What happens when the pre-filter triggers

  • NSFW classification is not performed; verdict is blockedMinor.
  • No image bytes, hash, or telemetry are sent to AntiNude for that scan — the event is dropped on-device.
  • Your app should treat the image as unprocessable: do not store, upload, share, or display it. Show the user a neutral “this image can’t be processed” message and offer an in-app appeal path if appropriate.
  • If your app independently classifies the image as CSAM (e.g. via PhotoDNA), follow your jurisdictional reporting obligations. AntiNude’s NCMEC workflow described in Privacy §6 applies only when AntiNude itself classifies the image, which the pre-filter prevents.
§06Common review-board questions

“What third-party SDKs does your app contain and what do they collect?”

“The AntiNude SDK (antinude.io) classifies images for unsafe content on-device. It collects telemetry limited to verdict, category scores, image dimensions, a one-way SHA-256 hash, inference latency, OS / device class, SDK version, and a truncated request IP. It does not collect identifiers, location, contacts, advertising IDs, or image bytes. Open-source components and their licenses are listed at antinude.io/licenses.”

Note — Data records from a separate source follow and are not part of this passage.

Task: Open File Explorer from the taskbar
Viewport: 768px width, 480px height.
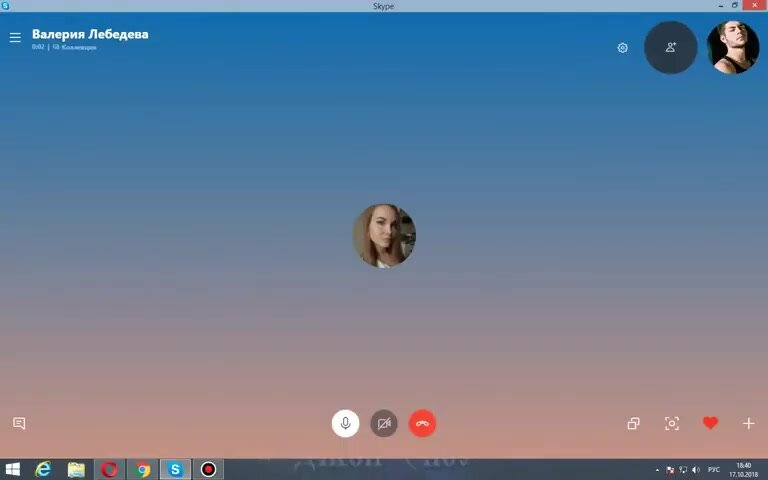Action: (76, 469)
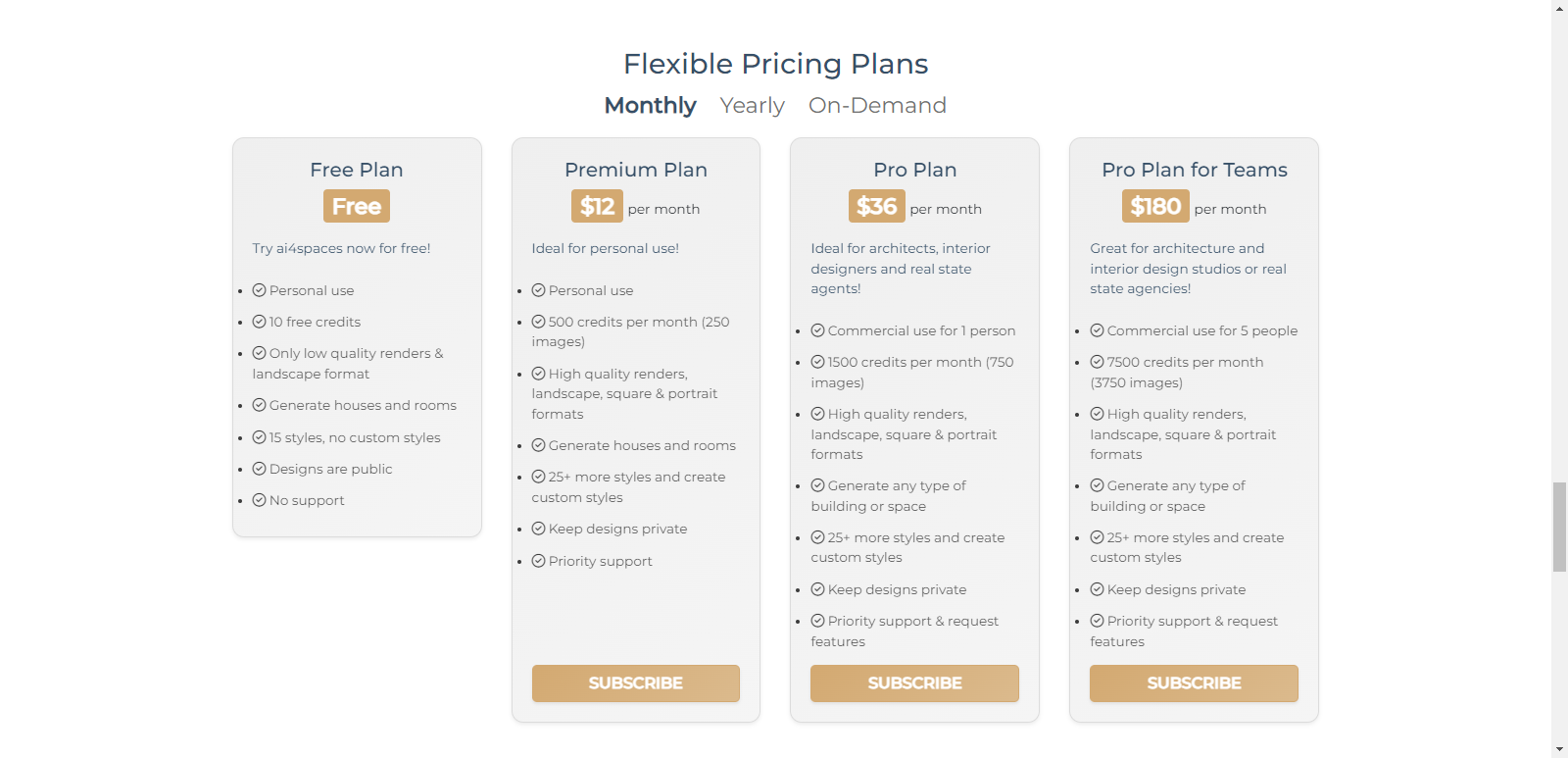Click the $12 price badge

coord(597,206)
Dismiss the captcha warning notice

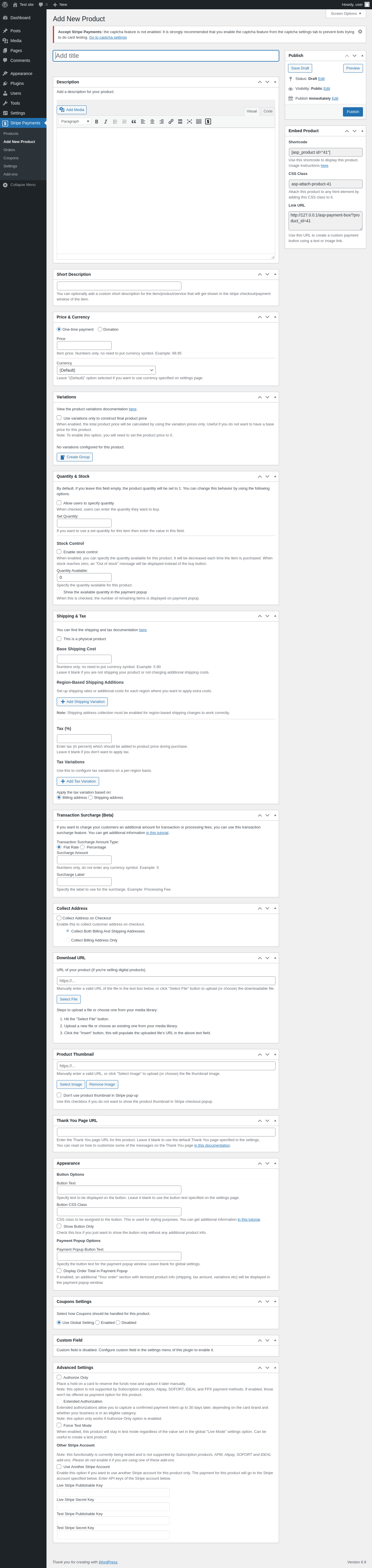pos(360,32)

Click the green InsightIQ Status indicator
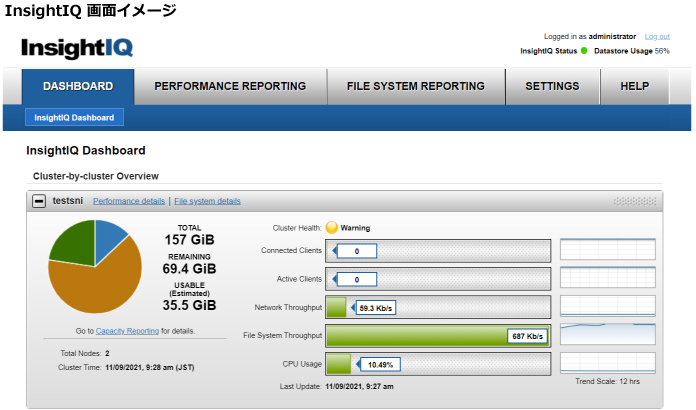584,51
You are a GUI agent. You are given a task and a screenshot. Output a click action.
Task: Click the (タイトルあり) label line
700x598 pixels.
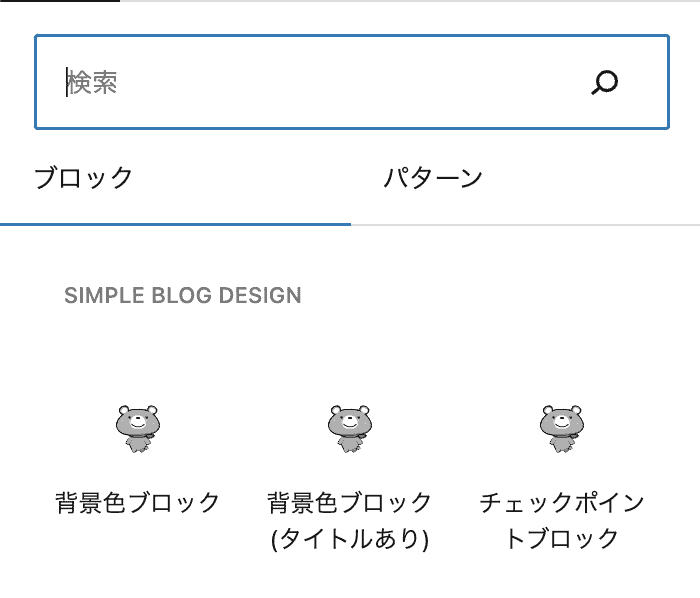pyautogui.click(x=350, y=538)
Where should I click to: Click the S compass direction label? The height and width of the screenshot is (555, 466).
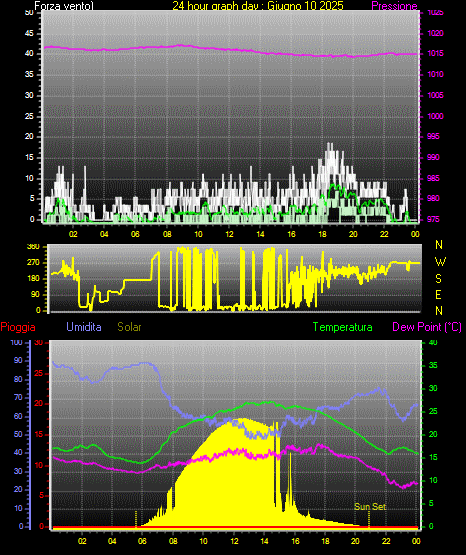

“Where is data processed and stored?”

“Image classification runs on the user’s device. The telemetry event is sent to AntiNude infrastructure in the United States or the European Union depending on the customer’s region selection. See antinude.io/privacy §7 for transfer mechanisms.”

“How can a user request deletion of their data?”

“Users can request deletion through the in-app account screen. Requests are forwarded to privacy@antinude.io and fulfilled within 30 days, per AntiNude’s data-subject-rights process.”
§07Submission checklist
  • Privacy Manifest (iOS) committed to repo and signed in TestFlight build.
  • Data Safety form (Play) updated and saved as draft before upload.
  • Privacy policy on your website references AntiNude as a subprocessor.
  • Age pre-filter set to .on or .strict in production builds; .off only with documented justification.
  • NOTICES.txt from the SDK bundle included in your “Open-source licenses” screen.
  • Support contact in App Store / Play listing reachable; in-app data-deletion flow tested end-to-end.
  • If using the Hosted Cloud API: declare image upload in both stores and update your privacy policy with §4.3.